A wave of unprecedented division and intolerance has submerged the two main branches of Islam, Sunni and Shia, jeopardizing centuries of coexistence, peace and political unity. The sectarian conflicts tearing apart entire countries like Iraq, Syria and Yemen, and turning them into bloody battlefields heralds disaster for the peoples of the region. Given the scope of the conflicts, serious attention should be given to the motives and the basic arguments underlying this great schism in the Muslim world.

The Sunni-Shia schism is not new, but what can explain the recent clashes between the two parties? Religiously speaking, it is safe to say that both agree on the principle teachings and rituals of the Quran and the hadith, or the collected stories of the Prophet Muhammad, which constitute a major moral guide in Islam. Even 1,400-year-old debate over the Prophet’s legitimate successor cannot singlehandedly explain the recent sectarian turmoil since it has no practical significance today. Instead, the answer lies in the modern history of the conflict, which gained significant momentum following Khomeini’s 1979 revolution in Iran.

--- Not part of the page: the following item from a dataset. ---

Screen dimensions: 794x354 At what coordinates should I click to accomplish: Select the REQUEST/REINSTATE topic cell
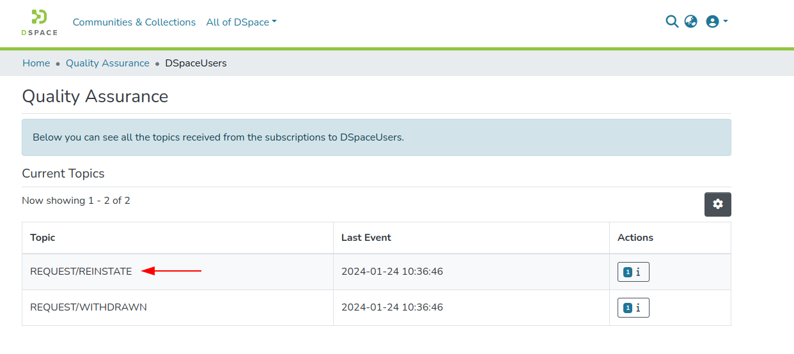(x=81, y=272)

To understand Iran’s role in the Sunni-Shiite tensions, the question of religion’s role in the political life of Muslim countries is instructive. Though many Arab and Muslim societies have changed considerably due to urbanization and modernization, traditional structures continue to exist side by side with modern forms. Within these structures, religion plays a significant role in shaping and determining public life and political systems. Religion also becomes a decisive instrument with which to justify a political side over the other and to legitimize despotism. Authoritative regimes rely heavily on religious discourse to defend their interests and consolidate power. Rather than strengthening a tendency toward democratic power, the Arab Spring actually gave rise to Islamist parties that oppose the notion of a secular state. It is this significant presence of religion that has contributed to the dissimulation of social and political disputes beneath the trappings of religion.

The ongoing Sunni-Shiite conflicts also serve as an outlet for some regimes to export their domestic crises and seek internal support by drawing public attention towards the “common enemy.” Saudi Arabia, for example, uses Iran as a lightning rod for delaying political reforms and as a pretext for cracking down on Shiite protests in the kingdom. Its theocratic counterpart, Iran, uses a similar pretext for the very same purpose.

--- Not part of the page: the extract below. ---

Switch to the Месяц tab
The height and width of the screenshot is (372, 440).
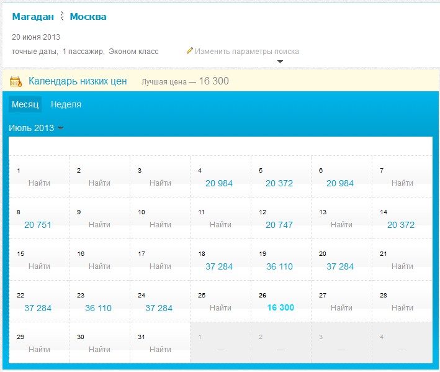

There are, however, two other major factors influencing both regional and global rivalry over the Middle East, which is, after all, one of the most geopolitically strategic parts of the globe: Khomeini’s revolution and the Shiite state he helped establish broke with West, thus complicating the scramble for regional dominance on the part of the western superpowers.

Since Khomeini’s revolution and the toppling of Shah in 1979, Iran has undergone a long period of estrangement with western superpowers, mainly the U.S., as well as their allies from the Sunni bloc represented by the Gulf countries, within which Saudi Arabia plays a role of leadership. Khomeini’s ambitions were to expand Iranian influence across the region and to export the Shiite revolution by investing in Shiite minorities in predominantly Sunni Muslim countries. Iran plays on sectarian tensions as a safety valve to alleviate pressure or possible military intervention of the West against it. Pro-Iran Shiite political groups have enabled Khomeini’s men to negotiate their role in the turmoil of the Middle East, thus making them indispensable. Those groups guarantee political presence of a Shiite state in Lebanon, Iraq, Yemen and Bahrain, in addition to their strong ally, Syria.

Given the geopolitically strategic position of the Middle East, the western superpowers have historically involved themselves in the affairs of the MENA region. In fact, western involvement in the region began  during the colonial era, continued throughout the Cold War and is still happening today, largely through the ongoing rivalry between the U.S. and Russia. The U.S. and the rest of the West have often sided with Sunni regimes (with some exceptions, such as Saddam’s regime following Iran-Iraq war or the Shiite government in Iraq).

The Saudi-Emirati bloc has maintained comfortable relations with the U.S. despite the fundamentalism of the Saudi government. The bloc has received political, military and diplomatic support from both Democrat and Republican presidents; the case of the Saudi-led coalition in Yemen is self-evident. Russia, on the other hand, seems to spare no means to back up the Shiite bloc, prolonging the life of Bashar al-Assad’s regime in Syria and embracing Iran. Russia, as a result, has resorted to military intervention in Syria, alongside Iran and Hezbollah, in hopes of saving Assad.

This political polarization triggers Shiite-Sunni tensions and further provokes religious fervor at a time when every party blames past disputes for the legitimacy of its position today. What was long seen as an insignificant difference in Islam has now become, at least for many Muslims, a determining element for religious identity and belonging, on the one hand, and a question of political loyalty on the other.